Thanksgiving Day Natural Dyeing With Food Waste

vogue

Image: Vogue

This Thanksgiving Day, why not do what you love and natural dye with food waste while you cook up your mid-day feast?

According to Vogue, “With so many color-rich foods on most Thanksgiving menus, Vogue.com decided to get a lesson in natural food coloring, and create a set of eco-chic napkins that can be made in tandem with the holiday meal. As it turns out, the palette procured from turkey-day cuisine is very seventies: Cranberries produce a range of colors from poppy to dusty rose, onion skins tone silk lime and ochre, beet stalks boil into muted moss, and pomegranates dissolve into a shade of sun-bleached violet.
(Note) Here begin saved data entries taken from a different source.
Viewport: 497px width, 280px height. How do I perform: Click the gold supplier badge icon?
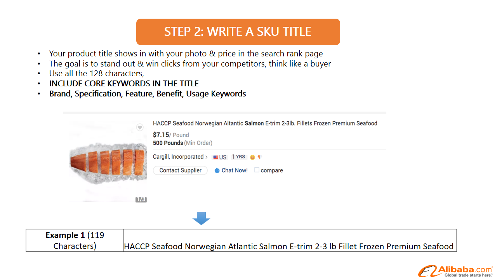252,157
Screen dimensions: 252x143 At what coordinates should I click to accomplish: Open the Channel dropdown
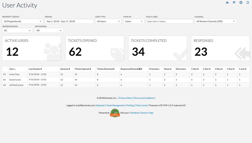(216, 21)
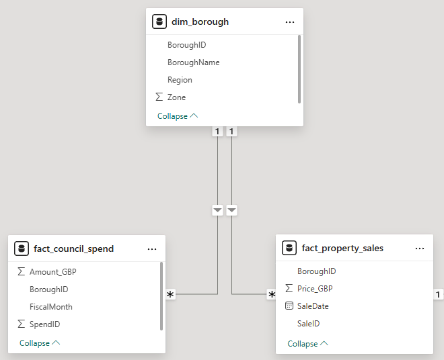Click the sigma icon beside Price_GBP
The width and height of the screenshot is (444, 360).
[289, 289]
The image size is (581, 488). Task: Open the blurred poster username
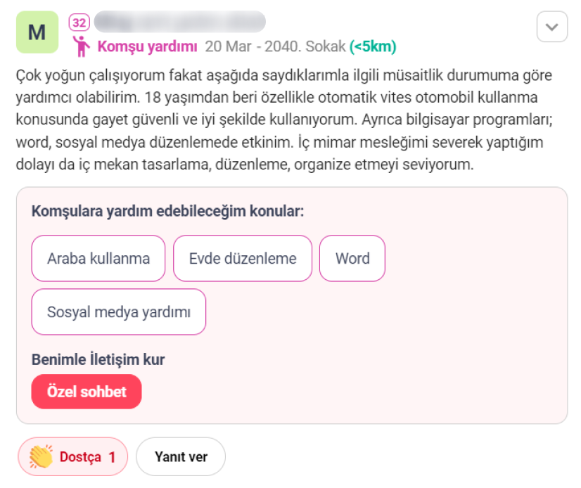(x=179, y=22)
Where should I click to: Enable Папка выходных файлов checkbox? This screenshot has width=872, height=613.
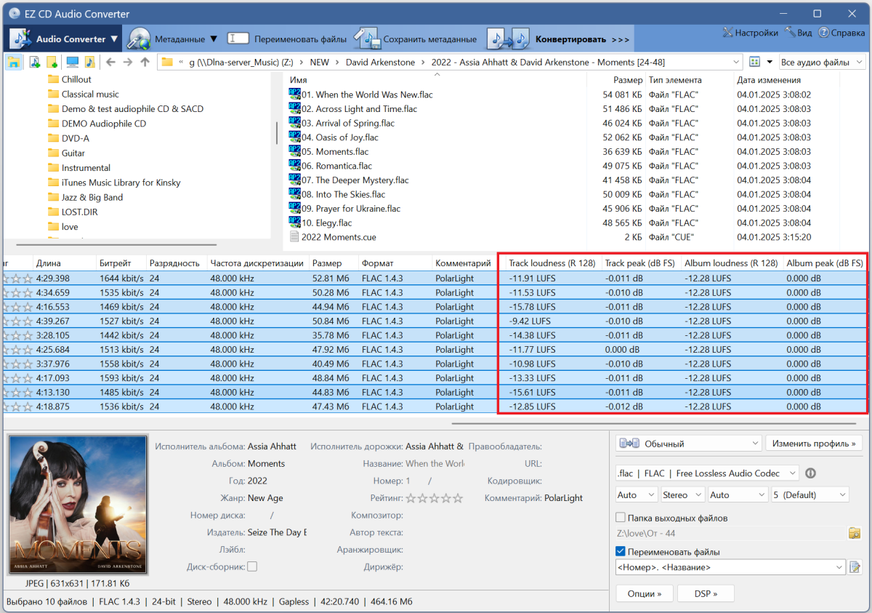(621, 518)
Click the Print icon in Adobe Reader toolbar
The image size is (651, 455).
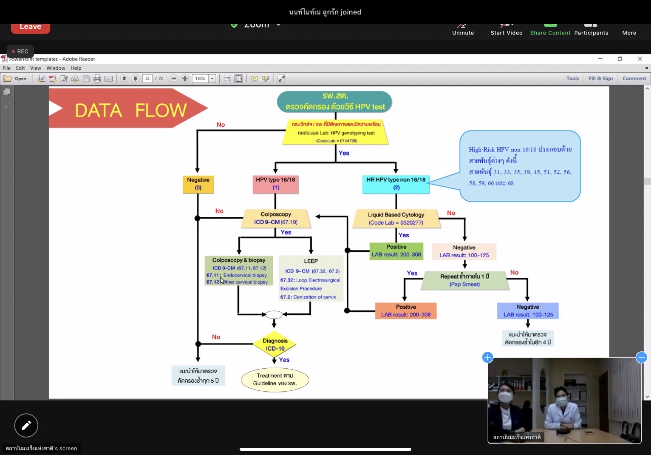[97, 79]
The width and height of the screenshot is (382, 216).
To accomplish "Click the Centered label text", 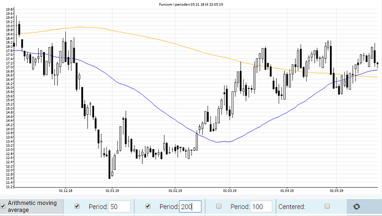I will point(292,207).
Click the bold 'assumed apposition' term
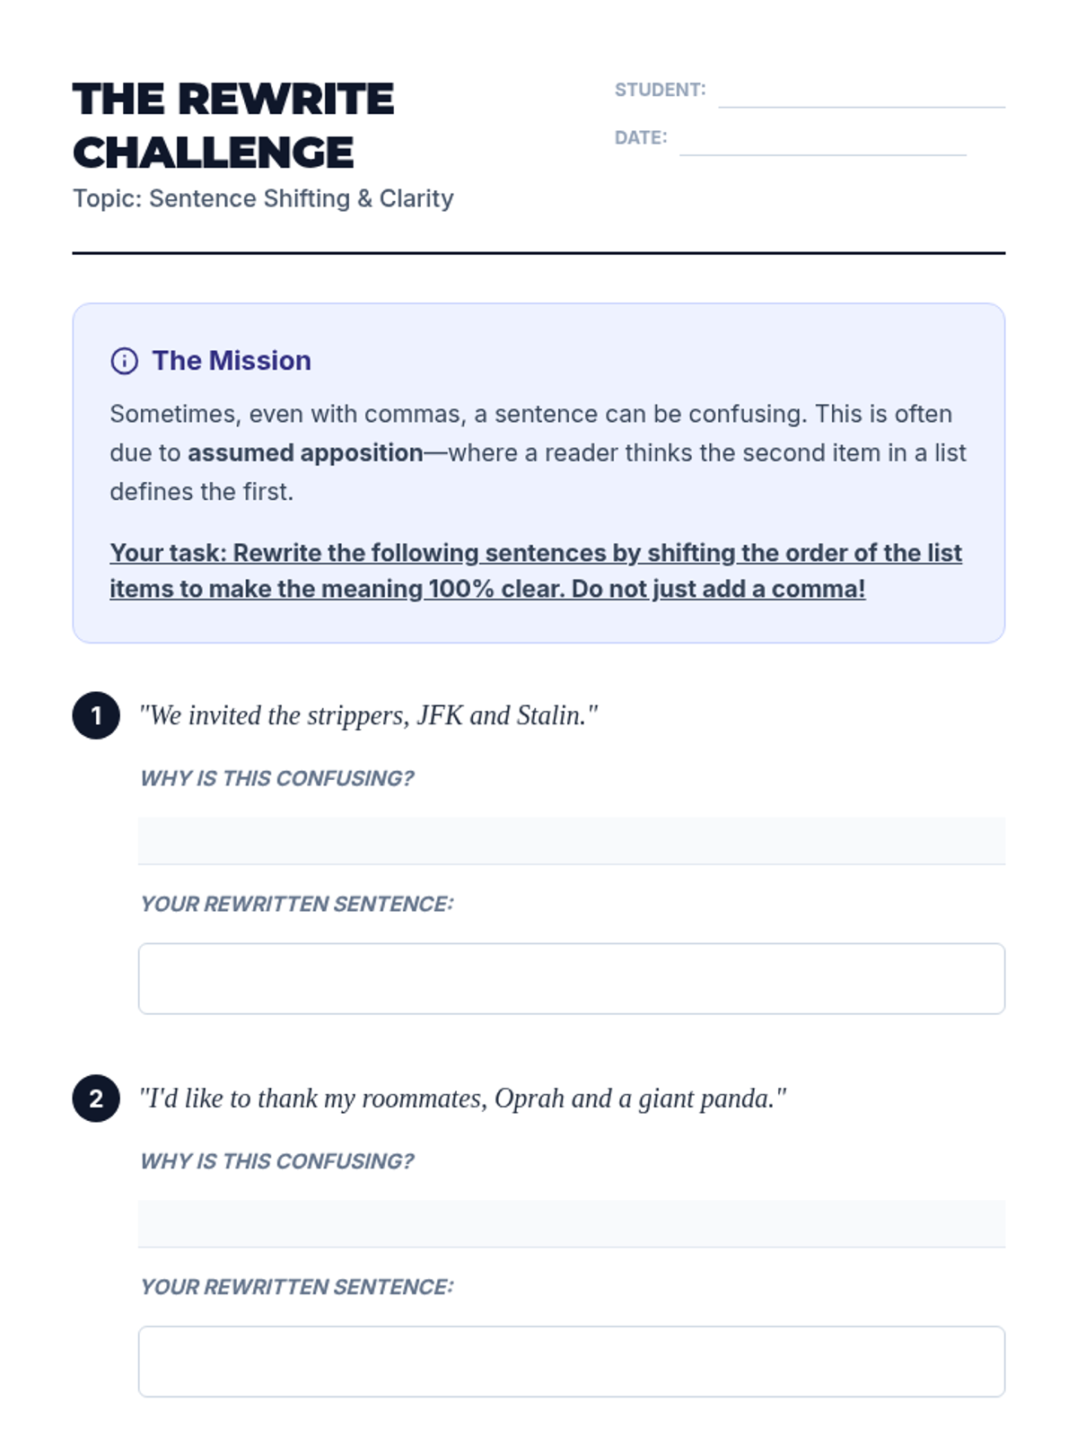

Dipping the cloth in vinegar before dyeing turns some colors into their pastel complement and makes others more intense.

The technique for producing these colorful napkins (or placemats) is a close cousin to tie-dyeing. You can cut up old T-shirts into even squares, or dye silk napkins stained from last year’s Thanksgiving. Once the fabric is prepped to absorb the color, it can be folded with any metal closure to create a pattern. If you save your unused turkey string and a tin can (emptied and cleaned of its yams or green beans), you can wrap the cloth around the cylinder and tie it with the string. The results will be stripy, and, if you simply crumple the cloth and tie it up, the dye will set in in the pattern of a cloudy sky.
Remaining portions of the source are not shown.